The evidence discloses that for the years 1913 through 1918 the company in the determination of its tax liability was given the benefit of the depletion deductions as determined by the respondent subsequent to the filing of the returns.

The amount of the depletion actually sustained in excess of the amount shown by the petitioner’s books should be considered in determining the earnings available for dividends. If the dividends paid are in excess of earnings after allowance for sustained depletion, to the extent of the excess they amount in effect to a distribution of capital. W. S. Bogle & Co., et al., 5 B. T. A. 541.

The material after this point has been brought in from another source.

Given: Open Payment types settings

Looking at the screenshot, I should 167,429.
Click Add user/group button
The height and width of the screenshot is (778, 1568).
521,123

The respondent in his determination of the earnings available for dividends correctly followed this principle which we think is correct. The same principle is applicable to the depletion sustained in years prior to 1913 for invested capital purposes. The invested capital should be reduced to the extent that the distributions made to stockholders exceeded earnings available therefor considering in determining the amount thereof the depletion actually sustained. This appears to have been done by the respondent in determining the deficiency.

It is contended that the respondent’s determination that invested capital for 1920 should be reduced by $573.40 representing “ 1919 tax prorated ” is erroneous since it is based upon a tax the correctness of which is pending before this Board. It is sufficient to say that in the recomputation of the tax to be submitted in connection with notice of settlement the amount of this item should be computed upon the basis of the tax finally determined for the year 1919 in accordance with our findings of fact and this opinion.

With respect to the remaining contentions that invested capital for 1920 was erroneously reduced by $1,750.61 representing “ Dividend adjustment ” and $605.25 representing “ 1918 income taxes,” we have found that for the years 1917, 1919, and 1920 the respondent made use of a “ tentative tax ” in determining the amount of earnings available during these years for distribution as dividends. As heretofore pointed out, such action is erroneous.

Reviewed by the Board.

Judgment will be entered on 15 days’ notice, under Rule 50.